Stored data:
__________

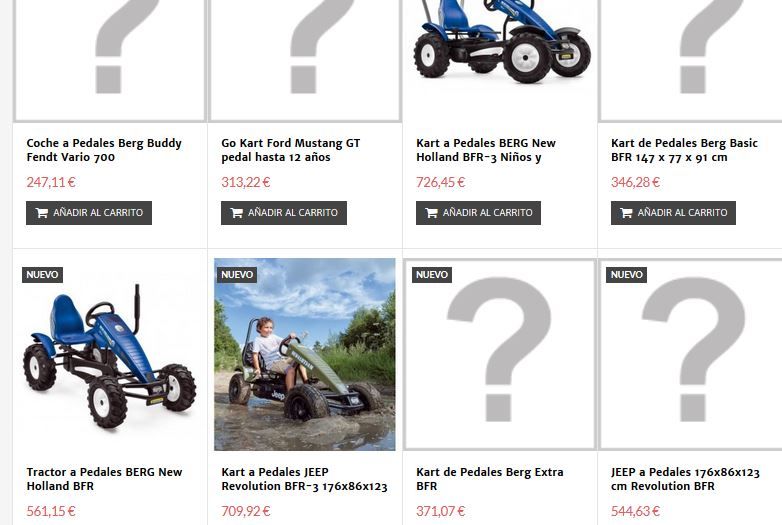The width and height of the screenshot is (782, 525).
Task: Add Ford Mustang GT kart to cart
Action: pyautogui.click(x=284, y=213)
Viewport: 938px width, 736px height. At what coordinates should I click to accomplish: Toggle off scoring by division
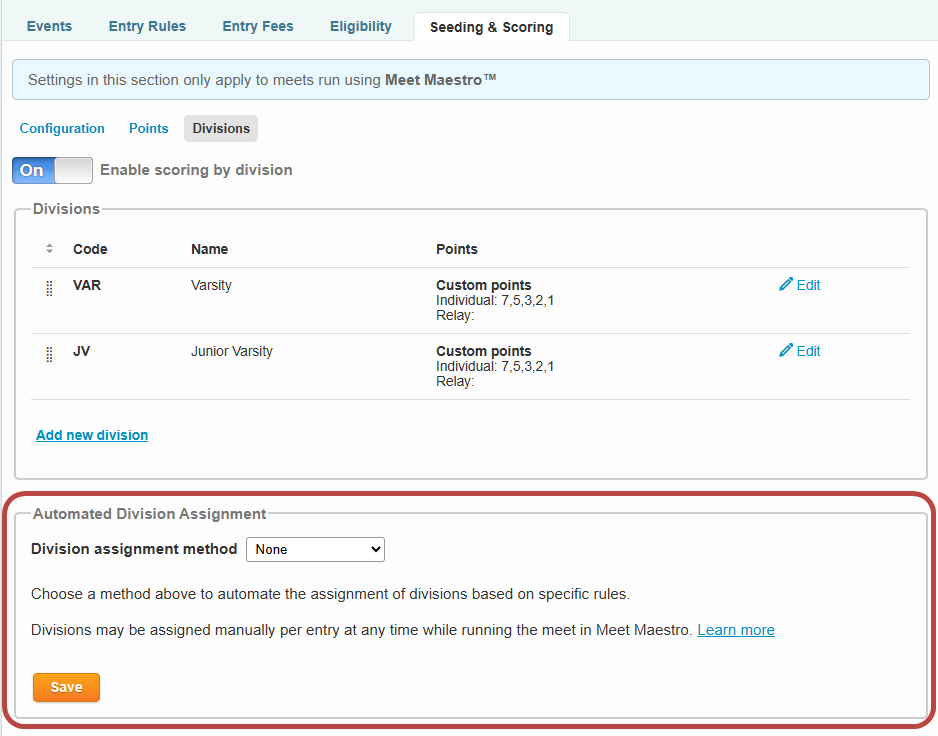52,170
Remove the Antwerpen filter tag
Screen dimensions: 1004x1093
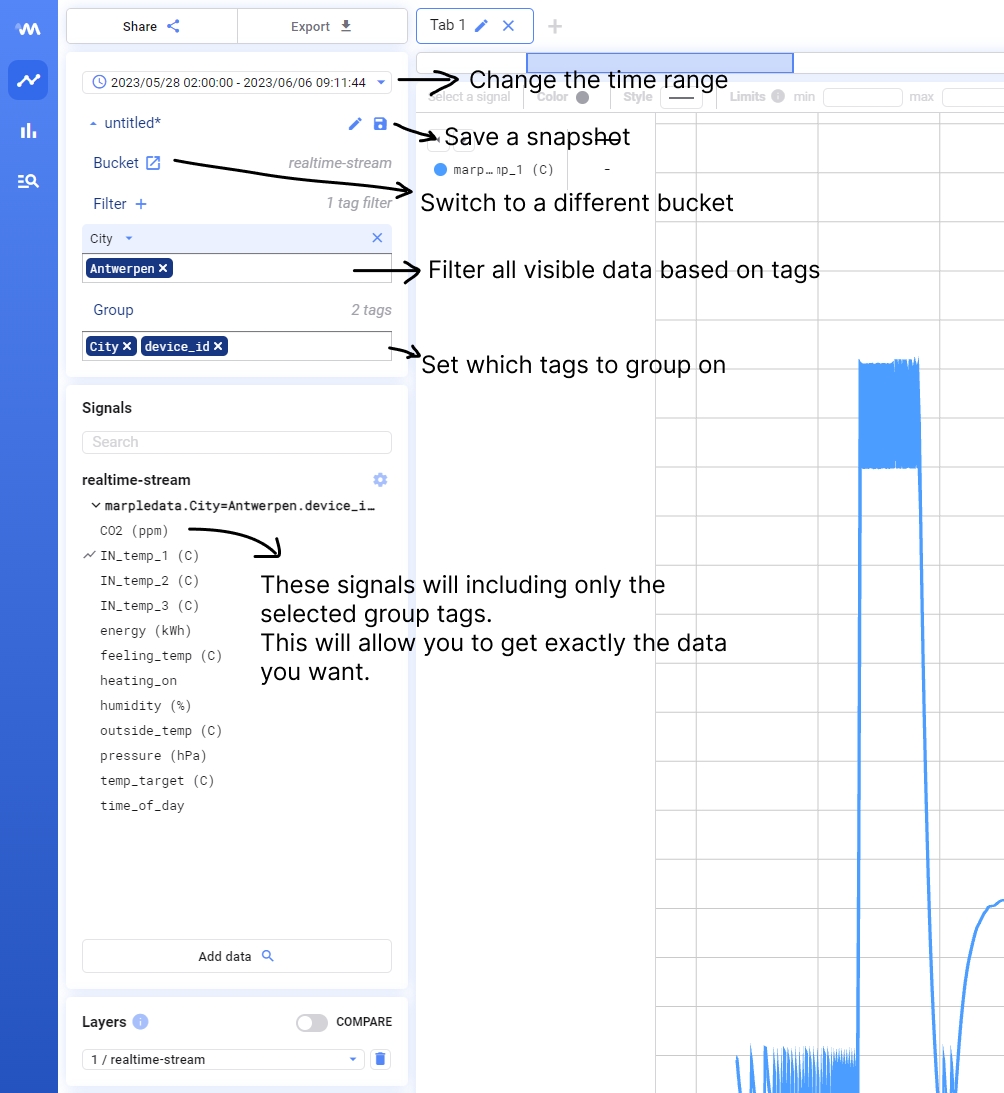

__________

● Description of the task
Find the line that contains "Remove the Antwerpen filter tag". Reproduce it and every later line of the records exactly, minus the pictures.

● Exercise solution
Remove the Antwerpen filter tag
Screen dimensions: 1004x1093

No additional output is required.